Earlier in the week, a social media campaign was started, begging Austrian drivers to pick up as many of these immigrants as they can in order to safely bring them to Austria’s borders. Now that the refugees have been allowed to cross into Austria, they’re faced with a whole new set of problems, and the Austrian government is trying to figure out how to best take care of it.
Earlier, after several days of chaos and civil disobedience by the migrants, Hungarian officials threw in the towel and allowed the people living in a squalid encampment in a below-ground plaza outside the city’s main train station onto more than 40 buses headed for the Austrian border, as they had been demanding.
“On the basis of the current situation of need, Austria and Germany agree to allow in this case the onward journey of these refugees into their countries,” Chancellor Werner Faymann of Austria wrote on his Facebook page.
Austrian officials promised to do what they could to receive the migrants safely and seamlessly.
Late into a confusing night, during which the police warned that soccer hooligans were planning to attack the encampment, the promised buses finally began arriving around 1 a.m. Saturday, to cheering and clapping from the weary migrants.
The people in the encampment had hoped to travel by train to Austria and Germany, and the Hungarian authorities had let six trainloads of them through on Monday before closing off the station to them and eventually shutting down all international rail traffic to the West.
Officials said that more than a thousand other migrants who had begun walking Friday down the M1 motorway, the country’s main road to the West, severely disrupting traffic, would also be picked up and driven to the border. But migrants allowed only one bus to leave, saying they would wait to see if it actually went to the border before allowing others to depart.
Police helicopters swirled overhead, and the migrants, uncertain what to do, huddled together in the fetid encampment.
Just before 1 a.m. on Saturday, a man with a bullhorn began telling the crowd that they would be taken to the border, and that they should bring with them as much food and water as they could. Families began frantically packing their possessions. Be prepared to move, they were told.
The long line of regional buses began loading the migrants. Some were marked “chartered service” or “transit service.” They were mostly rickety, Soviet-era buses in distinctive blue and yellow liveries.
People waited in long lines to board, and by 1:10 a.m., the first buses were on the move. Migrants waved happily to onlookers as they pulled away.

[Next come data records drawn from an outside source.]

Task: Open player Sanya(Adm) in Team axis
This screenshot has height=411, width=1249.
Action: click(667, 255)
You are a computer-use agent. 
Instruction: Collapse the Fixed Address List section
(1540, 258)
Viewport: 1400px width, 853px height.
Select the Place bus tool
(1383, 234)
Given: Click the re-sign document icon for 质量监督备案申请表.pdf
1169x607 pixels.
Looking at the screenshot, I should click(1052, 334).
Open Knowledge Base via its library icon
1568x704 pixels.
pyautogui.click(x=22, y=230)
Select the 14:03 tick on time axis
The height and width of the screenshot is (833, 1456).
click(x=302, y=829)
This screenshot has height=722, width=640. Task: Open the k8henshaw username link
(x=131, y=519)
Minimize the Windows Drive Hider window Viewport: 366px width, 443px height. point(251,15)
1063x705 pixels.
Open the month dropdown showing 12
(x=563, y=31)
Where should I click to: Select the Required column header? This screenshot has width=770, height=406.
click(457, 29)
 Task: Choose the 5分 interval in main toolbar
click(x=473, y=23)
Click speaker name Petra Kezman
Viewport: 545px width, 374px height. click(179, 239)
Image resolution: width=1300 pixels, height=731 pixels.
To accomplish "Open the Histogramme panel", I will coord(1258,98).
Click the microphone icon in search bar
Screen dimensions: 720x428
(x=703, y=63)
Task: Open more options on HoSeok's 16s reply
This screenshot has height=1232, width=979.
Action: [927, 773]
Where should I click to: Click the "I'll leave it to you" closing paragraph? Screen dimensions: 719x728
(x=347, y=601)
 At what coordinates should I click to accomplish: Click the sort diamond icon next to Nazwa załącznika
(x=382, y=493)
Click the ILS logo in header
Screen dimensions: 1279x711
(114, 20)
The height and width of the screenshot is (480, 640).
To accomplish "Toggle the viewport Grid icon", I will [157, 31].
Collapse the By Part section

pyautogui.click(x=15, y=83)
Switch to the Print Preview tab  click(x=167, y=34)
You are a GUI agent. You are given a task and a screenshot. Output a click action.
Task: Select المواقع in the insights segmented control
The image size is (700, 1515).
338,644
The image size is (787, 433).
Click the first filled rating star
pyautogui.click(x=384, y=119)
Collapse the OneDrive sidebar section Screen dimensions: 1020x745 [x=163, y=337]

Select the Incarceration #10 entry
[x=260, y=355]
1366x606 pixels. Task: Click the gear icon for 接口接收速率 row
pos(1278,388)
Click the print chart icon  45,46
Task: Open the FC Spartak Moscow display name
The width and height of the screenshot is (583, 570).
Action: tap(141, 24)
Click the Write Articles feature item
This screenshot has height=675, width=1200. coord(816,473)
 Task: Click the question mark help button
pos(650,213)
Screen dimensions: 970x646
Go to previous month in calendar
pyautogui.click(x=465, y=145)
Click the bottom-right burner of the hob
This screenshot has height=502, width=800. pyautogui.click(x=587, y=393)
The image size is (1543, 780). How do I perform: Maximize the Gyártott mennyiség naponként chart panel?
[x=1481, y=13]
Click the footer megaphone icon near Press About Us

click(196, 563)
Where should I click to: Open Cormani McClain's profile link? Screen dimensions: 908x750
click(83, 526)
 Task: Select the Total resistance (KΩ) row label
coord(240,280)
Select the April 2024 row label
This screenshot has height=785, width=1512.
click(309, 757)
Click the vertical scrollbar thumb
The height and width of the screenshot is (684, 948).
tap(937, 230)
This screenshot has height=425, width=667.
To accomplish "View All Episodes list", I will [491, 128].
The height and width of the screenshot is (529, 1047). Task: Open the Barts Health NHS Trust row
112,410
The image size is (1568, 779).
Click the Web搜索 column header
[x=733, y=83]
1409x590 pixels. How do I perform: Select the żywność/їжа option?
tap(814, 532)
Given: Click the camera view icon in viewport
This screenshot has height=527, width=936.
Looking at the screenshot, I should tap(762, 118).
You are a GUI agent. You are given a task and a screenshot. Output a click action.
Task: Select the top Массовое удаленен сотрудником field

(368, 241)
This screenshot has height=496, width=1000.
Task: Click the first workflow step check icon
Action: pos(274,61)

By 2 a.m., the police said, 40 buses had departed. By 5 a.m. at least six buses arrived at Hegyeshalom, Hungary, with about 400 passengers, where the migrants, many cheering and clapping, were welcomed in the rain by local volunteers.
The Austrian police said those who wanted to continue on to Germany would be directed to a train station, and those who wished to stay in Austria would be taken to a collection center, where they would be interviewed and processed.
The decision to let the migrants go came at an emergency session of top Hungarian officials on Friday, and was made both for humanitarian reasons and to ease the pressure on the nation’s transit system, said Janos Lazar, the prime minister’s chief of staff.
In the midst of all this chaos, the Obama Administration has yet to step up and do anything to help out. Could this be due to a guilty conscience? While most American citizens are viewing this crisis through their television sets or computer screens, many are unaware that it was America who created the problem by arming Syrian rebels and creating a terrorist organization.